__Text shown__:
----------

I'm so sorry he's put you in this hard place.

booksandcoffee · 06/10/2016 18:45

Have a big hug! It sounds like reality has suddenly hit your exp and scared him a bit. It also sounds like he could be wanting you back, or am I misreading that? Is he the sort who gets nervous, but once immersed in the reality of things then deals with it? Good luck, whatever your decision.

neonrainbow · 06/10/2016 18:47

So he's changed his mind just like you have. It sounds like you're happy to place all the blame on him but you can't have been sure or you wouldn't have cancelled your appointment.

Hassled · 06/10/2016 18:48

Yes, it was a bastardly cruel thing to do. But you absolutely know now that you'll be on your own with this potential baby. So whatever decision you make, make it on that basis. It's an awful situation to be in - I really feel for you.

MuffyTheUmpireSlayer · 06/10/2016 18:49

I don't think he's necessarily being a dick, a bit thoughtless yes, but he's probably just panicking in the same way that you did to begin with (albeit a delayed panic). You're likely to feel hurt and that's completely understandable, but it is essentially your choice and he doesn't sound like the type to walk away from his responsibilities, whatever you decide.

AndShesGone · 06/10/2016 18:52

Stop talking to him

It's entirely up to you. And if you want to do it you can Flowers

Lunar1 · 06/10/2016 18:54

Ultimately of course the decision is yours. But I'm not sure why others are being so harsh about him, you have both now had a wobble each way. I'd arrange to meet in a few days to talk to him when the news has settled in.

Neverknowingly · 06/10/2016 18:56

I don't think we can just assume he is being a dick. This is a BIG THING.

----------

__Extracted records__:
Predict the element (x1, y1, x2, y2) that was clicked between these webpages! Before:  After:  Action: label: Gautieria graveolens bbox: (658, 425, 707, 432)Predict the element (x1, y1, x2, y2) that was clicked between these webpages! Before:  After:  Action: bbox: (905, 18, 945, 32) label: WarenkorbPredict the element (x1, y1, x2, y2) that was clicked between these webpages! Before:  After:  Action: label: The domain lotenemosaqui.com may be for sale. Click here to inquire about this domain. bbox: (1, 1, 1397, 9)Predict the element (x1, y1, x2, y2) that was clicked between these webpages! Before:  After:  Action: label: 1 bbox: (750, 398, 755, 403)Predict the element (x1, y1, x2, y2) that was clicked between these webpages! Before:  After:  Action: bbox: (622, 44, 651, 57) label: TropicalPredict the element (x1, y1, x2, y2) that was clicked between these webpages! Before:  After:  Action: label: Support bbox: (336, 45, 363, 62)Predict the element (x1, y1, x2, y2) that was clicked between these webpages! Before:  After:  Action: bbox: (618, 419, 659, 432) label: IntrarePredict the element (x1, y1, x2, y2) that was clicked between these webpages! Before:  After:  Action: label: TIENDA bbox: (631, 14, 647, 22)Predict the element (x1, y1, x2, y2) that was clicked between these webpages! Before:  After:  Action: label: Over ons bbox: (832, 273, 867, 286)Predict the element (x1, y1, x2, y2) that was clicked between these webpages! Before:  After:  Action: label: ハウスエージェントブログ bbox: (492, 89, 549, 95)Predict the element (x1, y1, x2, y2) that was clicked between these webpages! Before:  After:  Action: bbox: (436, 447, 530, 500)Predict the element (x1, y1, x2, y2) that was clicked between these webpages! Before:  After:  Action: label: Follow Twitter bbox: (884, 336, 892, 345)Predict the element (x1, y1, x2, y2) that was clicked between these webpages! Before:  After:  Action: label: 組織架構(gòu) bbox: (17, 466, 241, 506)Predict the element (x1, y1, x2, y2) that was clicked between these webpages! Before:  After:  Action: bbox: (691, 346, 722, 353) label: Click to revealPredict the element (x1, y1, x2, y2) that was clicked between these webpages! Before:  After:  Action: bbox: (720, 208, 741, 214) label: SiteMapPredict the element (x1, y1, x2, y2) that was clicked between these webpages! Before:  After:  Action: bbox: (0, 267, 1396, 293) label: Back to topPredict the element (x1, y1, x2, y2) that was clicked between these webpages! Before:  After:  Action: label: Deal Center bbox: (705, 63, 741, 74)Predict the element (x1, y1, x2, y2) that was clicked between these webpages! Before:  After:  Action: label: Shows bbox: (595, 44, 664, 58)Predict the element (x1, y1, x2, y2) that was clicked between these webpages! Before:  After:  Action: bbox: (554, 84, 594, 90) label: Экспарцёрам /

----------

__Problem set__:
**1)** Answer these about the forum thread:
(a) In the reply that begins "So he's changed his mind", what does it say was cancelled?
(b) In the reply that begins "Ultimately of course the decision is yours", when does the writer suggest meeting to talk?
(c) What time is shown next to the name Hassled?
**2)** Please repeat the stretch of the forum thread from "neonrainbow · 06/10/2016" through "feel for you.", word for word.
The rows aren't needed for anything here.

__Answers per task__:
**1)**
(a) The appointment ("your appointment").
(b) In a few days, when the news has settled in.
(c) 18:48.

**2)**
neonrainbow · 06/10/2016 18:47

So he's changed his mind just like you have. It sounds like you're happy to place all the blame on him but you can't have been sure or you wouldn't have cancelled your appointment.

Hassled · 06/10/2016 18:48

Yes, it was a bastardly cruel thing to do. But you absolutely know now that you'll be on your own with this potential baby. So whatever decision you make, make it on that basis. It's an awful situation to be in - I really feel for you.